Per quanto riguarda i fattori di tipo genetico, si è giunti ad attribuire una notevole ereditarietà ai disturbi depressivi, che si attesterebbe intorno al 76% circa. Naturalmente l’approccio affettivo negativo di un genitore depresso verso un figlio, potrebbe finire per aumentare il rischio di malattia. Questo concetto però va a legarsi ai fattori psicologici ed ambientali. Psicologici nel senso dello stress a cui un soggetto è sottoposto, alla tranquillità mentale ed emotiva perduta. Alcune teorie psicoanalitiche, riconducono la presenza del disturbo depressivo a cause nascoste nell’inconscio dell’individuo. In ultimo i fattori ambientali, che sembrano interessare soprattutto l’avvento della malattia in età adulta.

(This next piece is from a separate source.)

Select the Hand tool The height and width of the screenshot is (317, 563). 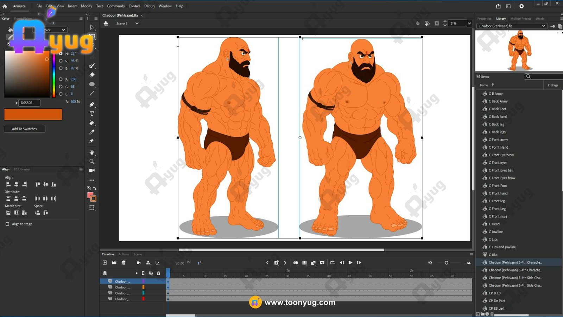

Le esperienze negative che viviamo possono portare a pensieri oscuri circa la nostra esistenza. Pensieri che inizialmente si affacciano alla coscienza in maniera timida, ma che si distinguono dagli altri per la loro permanenza prolungata, che gli permette una crescita di intensità e la comparsa di un forte stress emotivo. In generale, qualsiasi cambiamento importante nella vita, come la perdita di lavoro, della persona amata, un lutto grave, possono creare le basi favorevoli alla creazione e alla rapida degenerazione del disturbo.

Oggigiorno tra le terapie adottate per la cura del disturbo, spicca l’utilizzo degli psicofarmaci, gli unici a detta dei medici, in grado di riequilibrare le alterazioni dei neurotrasmettitori chiamati al rilascio di dopamina, serotonina e noradrenalina. I farmaci suddetti vengono chiamati antidepressivi, e ce ne sono di vario genere per i diversi casi clinici riscontrati.

Molto discussa è la elettroterapia, o, come solitamente viene chiamata, l’elettroshock. L’universo scientifico è d’accordo alla quasi unanimità della sua efficacia nel 85% dei casi. Eppure la polemica circa l’utilizzo di questa terapia si abbatte non solo sulle metodologie di svolgimento, ma anche sulle complicazione che a lungo termini può portare in un paziente, complicazioni come gli stati catatonici e vegetali.

In conclusione possiamo dire che il disturbo o l’episodio depressivo siano patologie molto delicate, soprattutto se germogliano in personalità sensibili che non hanno in se la forza di reagire. Spesso la sola reazione emotiva risulta anche insufficiente, e, come si è visto, solo la consulenza con un buon medico potrà portare giovamento al malato. Il problema però è anche qui: chi è affetto da questa malattia difficilmente trova la forza per recarsi da un medico e farsi curare. Spesso il solo fatto di ammettere la presenza della malattia è un’azione più ardua di quanto si possa pensare. La vicinanza con degli amici e parenti può aiutare il soggetto a venirne fuori, ma anche in questi casi la cosa non è esattamente scontata. Il senso di solitudine e di inutilità che un disturbo dell’umore provoca, è paragonabile a quei momenti di sconforto che tutti viviamo qualche volta come un piccolo lago è paragonabile ad un oceano.